Frame Field Size Description Frame Type 4 bits (12-15) Frame type (Discovery = 1, Advertisement = 2, Ack = 3) Version 4 bits (8-11) Protocol version Ack Required 1 bit (7) Acknowledgement required (Advertisement only) Proxy 1 bit (6) Indicates if frame is from proxy agent (Advertisement) Connected 1 bit (5) If frame from proxy, indicates if device is connected Reserved 5 bits (0-4) Reserved for future use Encrypt Algorithm Byte (8 bits) Specifies data encryption algorithm Encrypt Length Word (16 bits) Length of encrypted data Encrypt Count Byte (8 bits) 1 = Public only, 2 = Public/Private Data Variable Length XML Document containing device attributes
 The MDP frame carries data encoded in, for example, XML format. Each frame type carries an XML document that represents the type of data it is carrying. Because MDP frames may be encrypted, each frame type can be filtered (rejected) if the frame is not carrying a well-formed XML document of the appropriate type. This provides a simple mechanism for ensuring that an MDP client/server is processing frames from a valid source (same encryption key). A sample Server Discovery Frame Data Format (XML Document) is attached in Appendix C. A sample Client Advertisement Frame Data Format (XML Document) is attached in Appendix D. An actual sample of an advertisement XML document from a Compaq PDA model iPAQ H3100 with 16M of main memory is shown in Appendix E. An example of a Server Ack Frame Data Format (XML Document) is shown in Appendix F.

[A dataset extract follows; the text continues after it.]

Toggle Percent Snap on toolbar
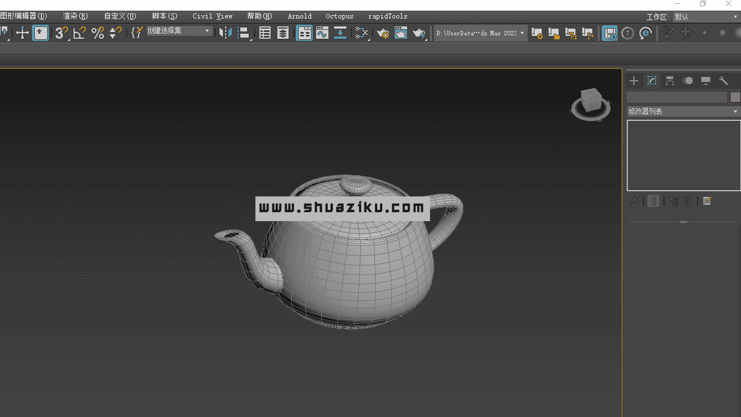Image resolution: width=741 pixels, height=417 pixels. [x=98, y=33]
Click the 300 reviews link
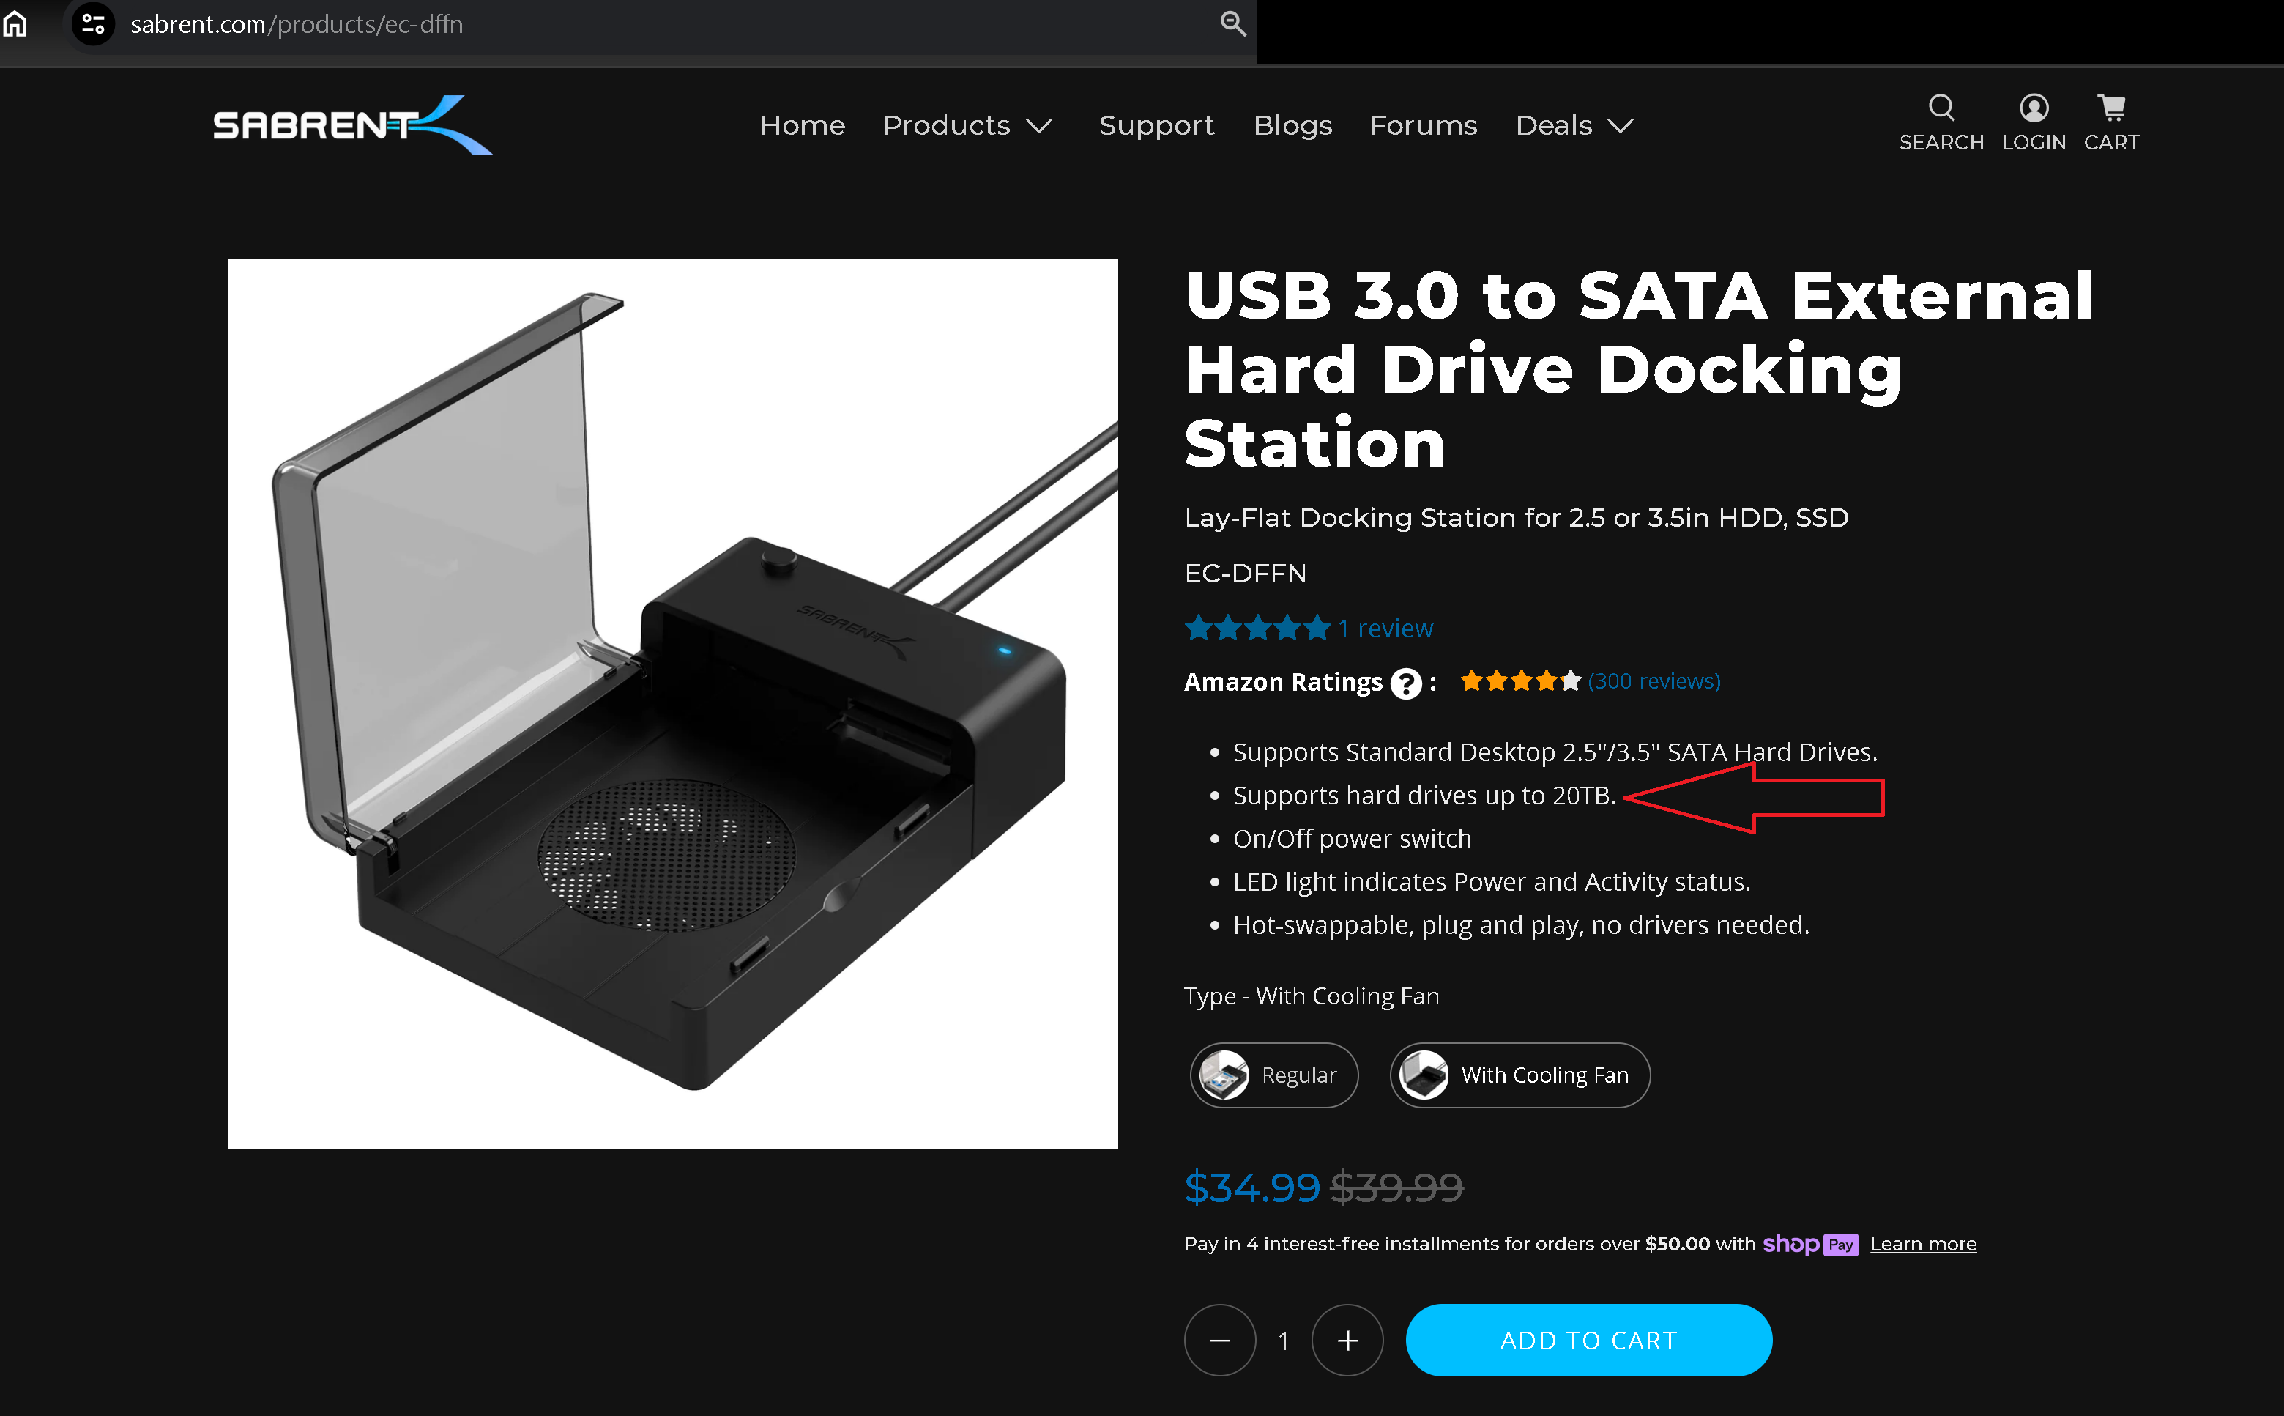The height and width of the screenshot is (1416, 2284). coord(1651,682)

 To permit devices configured with global positioning system (GPS) functionality to report both their presence and exact location during Discovery, Frame Data fields for the device's current GPS co-ordinates and or inertia references may be added to the XML Document. The data space needed for these fields being proportional to the desired resolution of the co-ordinates. Device location of a possibly extremely large group of remote devices is then continuously updated during the heart beat discovery advertisements. This functionality is usable for logging historical device movement and or alarming out of bounds location/speeds above preset parameters.
 A Frame Handler will process all frames (Tx/Rx). Advertisement frames will be sent in response to discovery frames. Ack frames will be received after sending solicited advertisement frames. If the advertisement interval is non-zero, unsolicited advertisement frames will be sent periodically.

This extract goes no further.